Task instructions:
Since pictures are not wanted in the copy, output only the rest of each record exactly.
** Material provided follows **
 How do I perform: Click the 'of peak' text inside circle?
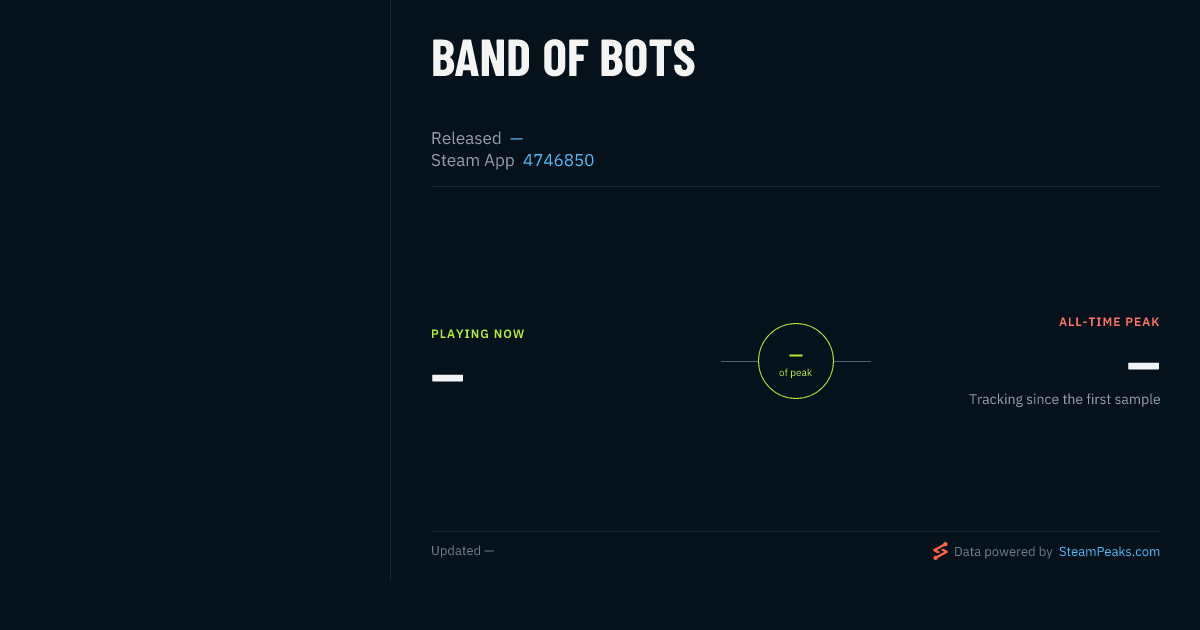click(796, 373)
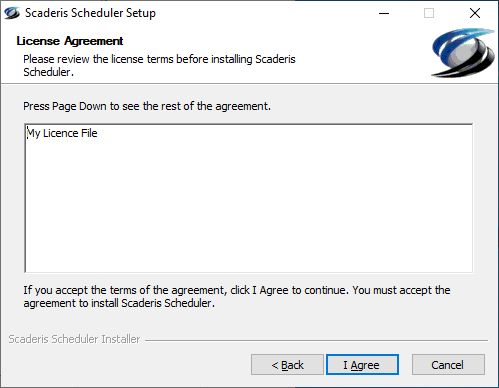Click the 'Scaderis Scheduler Setup' title text
Viewport: 499px width, 388px height.
(x=90, y=13)
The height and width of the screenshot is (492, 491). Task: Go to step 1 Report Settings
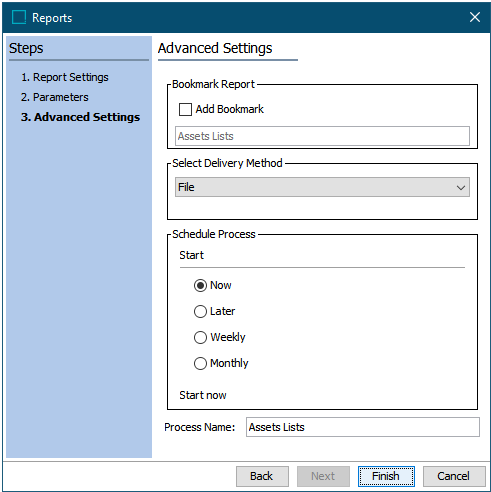tap(65, 77)
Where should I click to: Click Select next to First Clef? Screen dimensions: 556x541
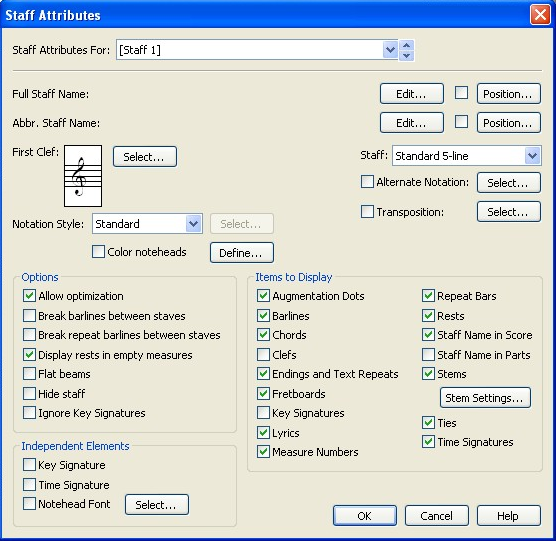pyautogui.click(x=145, y=157)
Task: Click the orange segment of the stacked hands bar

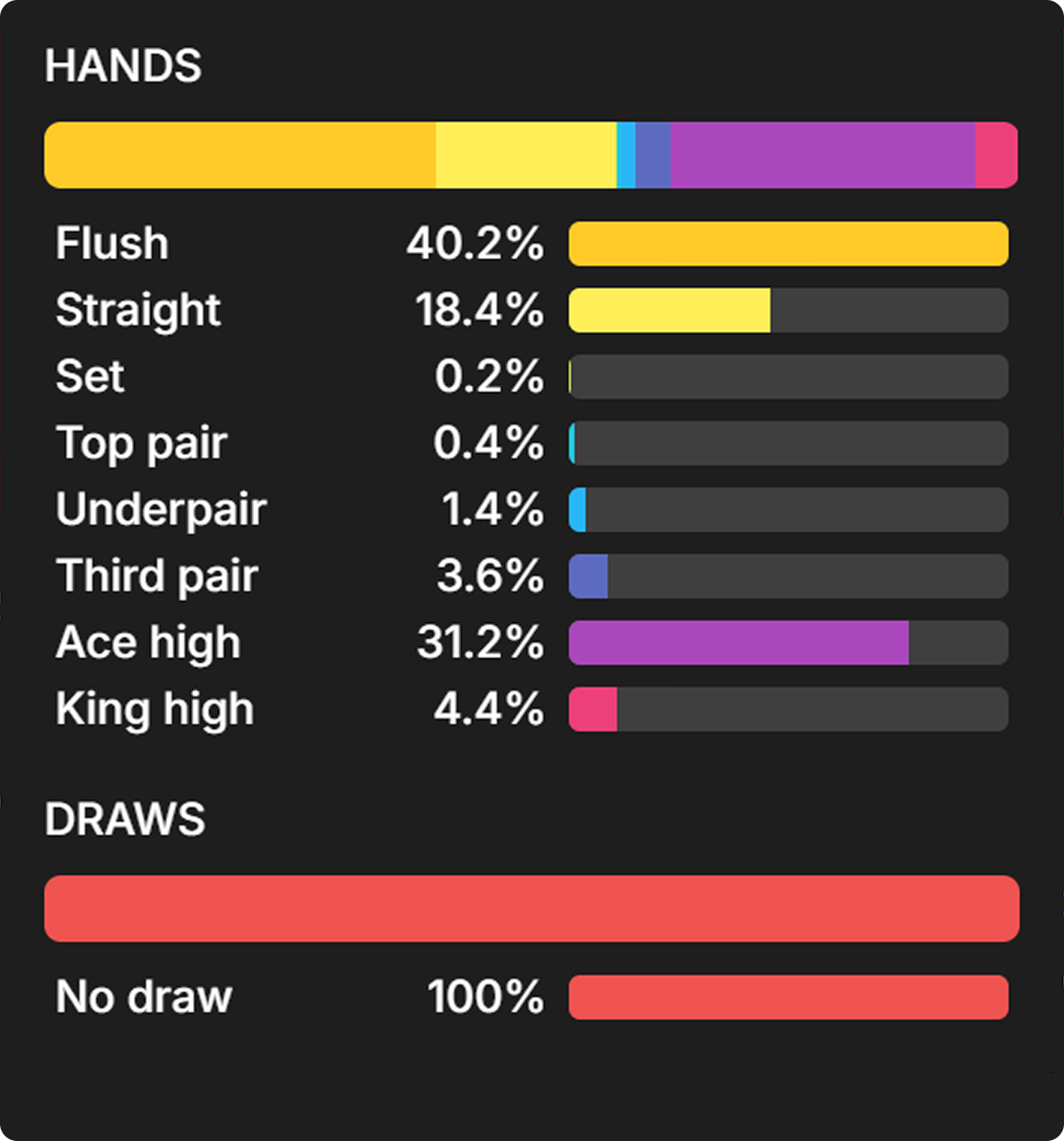Action: click(240, 155)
** End of Material provided **
Output for this exercise:
 How do I perform: Click the 'of peak' text inside circle?
click(796, 373)
Click the 'Scaderis Scheduler Setup' title text
Viewport: 499px width, 388px height.
(x=90, y=13)
The height and width of the screenshot is (492, 491). Task: Go to step 1 Report Settings
tap(65, 77)
Where should I click to: Click Select next to First Clef? Screen dimensions: 556x541
pyautogui.click(x=145, y=157)
Task: Click the orange segment of the stacked hands bar

Action: click(240, 155)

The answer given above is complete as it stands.